The Canadian advance south of Caen – Operation ‘Totalise’ – began on 7 August and made slow progress against the usual expert German defence. 12th SS Hitlerjugend still had 48 tanks available, with 19 Tigers of 101st Heavy SS Tank Battalion under command. The screens of 88mm guns were deadly as ever, knocking out scores of Shermans. The Canadian British Columbia Regiment lost 47 tanks – its entire strength – on 9 August. Hitler finally agreed to a general withdrawal on 16 August, and a full large scale retreat began. It was of course much too late, but many troops managed to extricate themselves from what became known as the Falaise Pocket, even if they had to abandon nearly all their vehicles and equipment. The Allies eventually linked up at Chambois on 19 August, but even then a desperate local defence kept the pocket open for two more days. Resistance finally ceased on 22 August. 20,000 German troops escaped, but Seventh Army and Fifth Panzer Army had effectively ceased to exist.

Twenty-five out of 38 German divisions had been utterly destroyed. The rest had been reduced to shattered remnants. In total, the Germans suffered 290,000 casualties in Normandy, including 23,000 dead, 67,000 wounded and around 200,000 missing or captured. Some 2,000 tanks had been committed to the battle, but the panzer divisions were left with about 70 tanks between them.

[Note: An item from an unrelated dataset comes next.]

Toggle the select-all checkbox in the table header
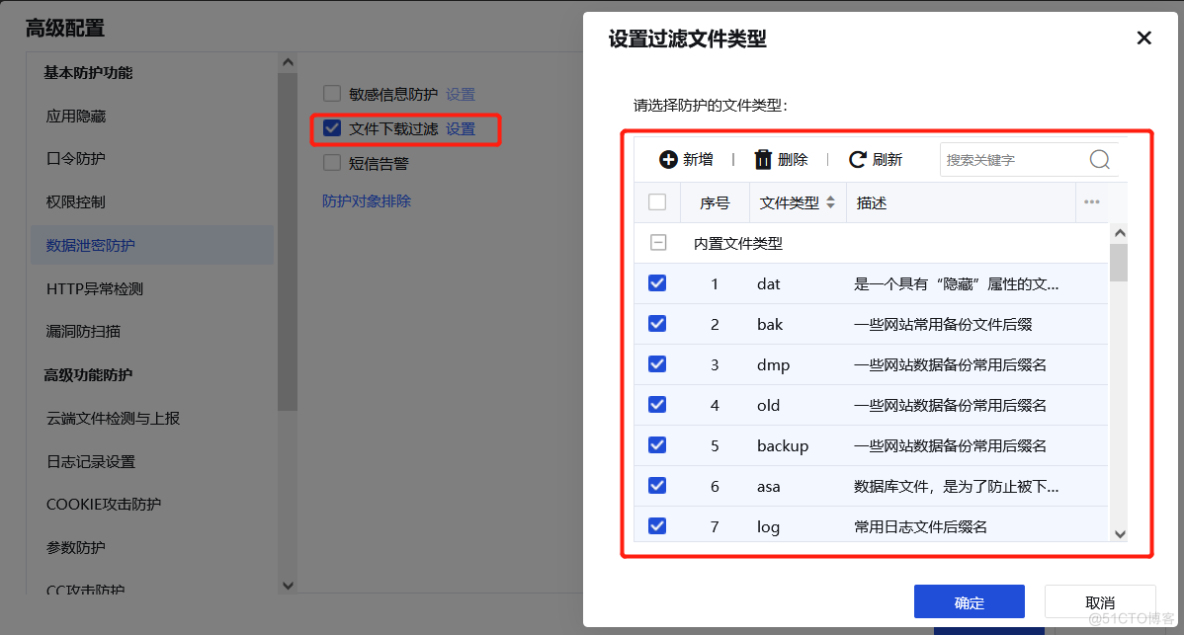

Given the firepower, air superiority and resources available to the Allied nations, it is doubtful if any strategy or deployment on the part of the German armed forces could have changed the outcome. But German troops fought well on D-Day and then kept Allied forces bottled up in their lodgement area for seven weeks. They suffered from shortages of everything, received minimal reinforcements and were utterly exposed to the depredations of Allied air power. Despite all of this, and the dead hand of Hitler reaching from his headquarters on the other side of Europe, they conducted a masterly defence, inflicting heavy losses on their opponents. Much of this was down to the fact that they had chosen the ground, and could benefit from all the defensive advantages that such congested and enclosed terrain offered. Some of it was the result of hesitant or clumsy Allied tactics. The Germans also possessed tanks and weapons that in many ways were superior to those of the Allies. But there is also no doubt that the fighting quality of the German soldier himself, whether motivated by fanaticism, discipline or fear, was a significant factor. The campaign in Normandy was the greatest military defeat yet suffered by the German armed forces, but it was also an exposition of German fighting power.